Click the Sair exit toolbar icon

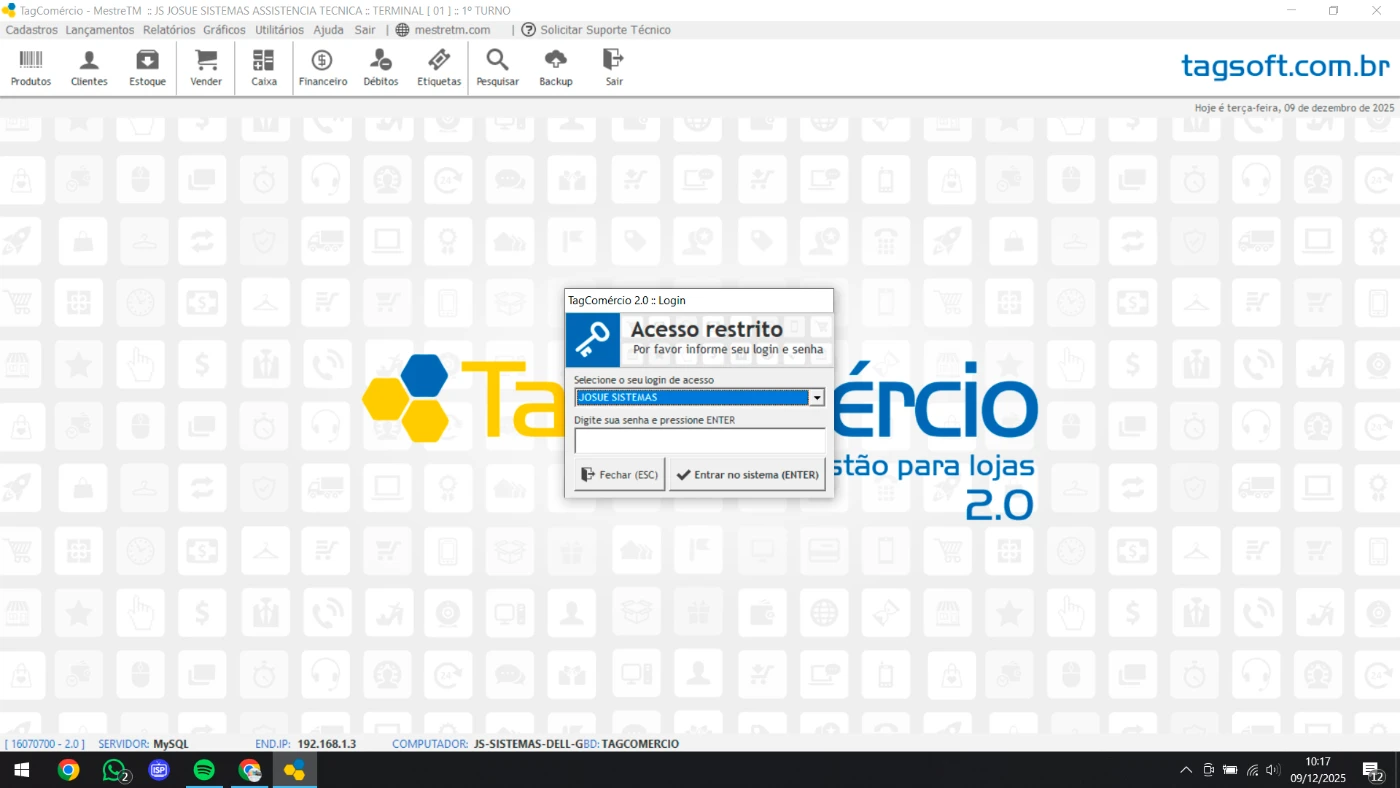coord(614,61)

▬▬▬▬▬▬▬▬▬▬

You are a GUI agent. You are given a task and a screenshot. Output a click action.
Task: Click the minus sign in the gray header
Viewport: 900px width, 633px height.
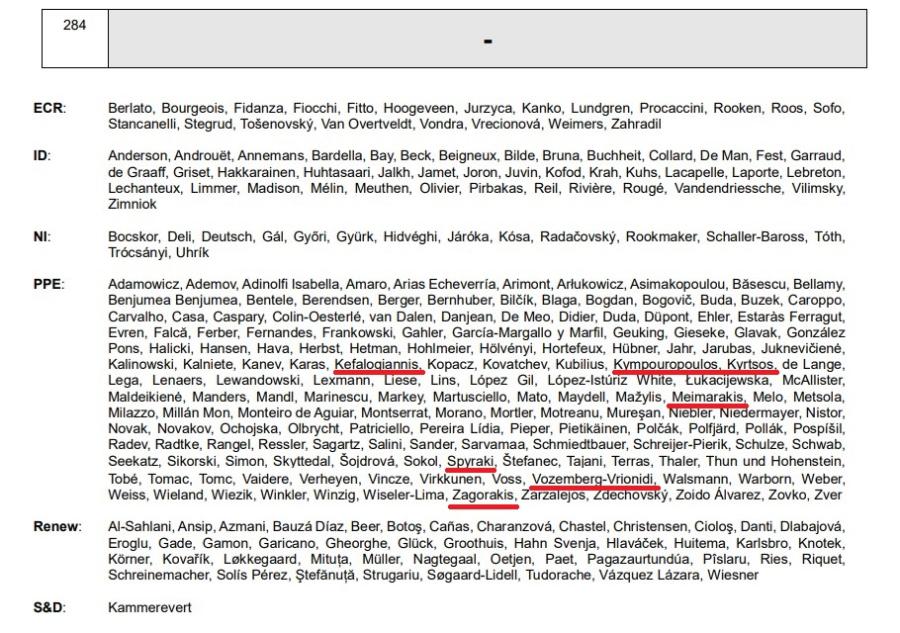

▬▬▬▬▬▬▬▬▬▬

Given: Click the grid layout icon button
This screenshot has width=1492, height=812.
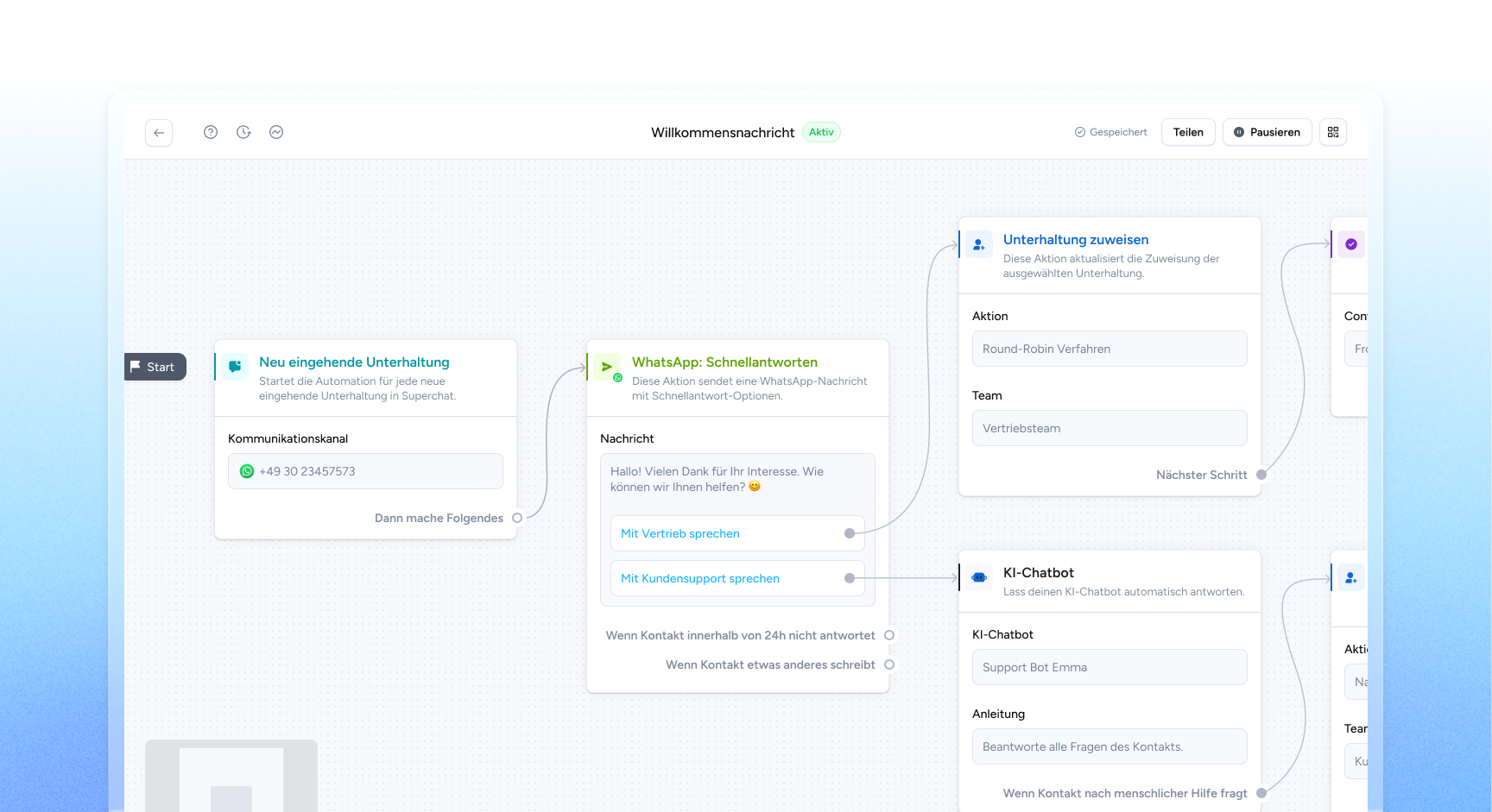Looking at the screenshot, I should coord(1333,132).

▬▬▬▬▬▬▬▬▬▬

Problem to work on ▸ Rewrite the records from the line with "Given: Click the grid layout icon button" to the line with "Looking at the", swapping "grid layout" for "list view" and changing nothing else. Leave the pictures out.

Answer to the problem ▸
Given: Click the list view icon button
This screenshot has width=1492, height=812.
Looking at the screenshot, I should coord(1333,132).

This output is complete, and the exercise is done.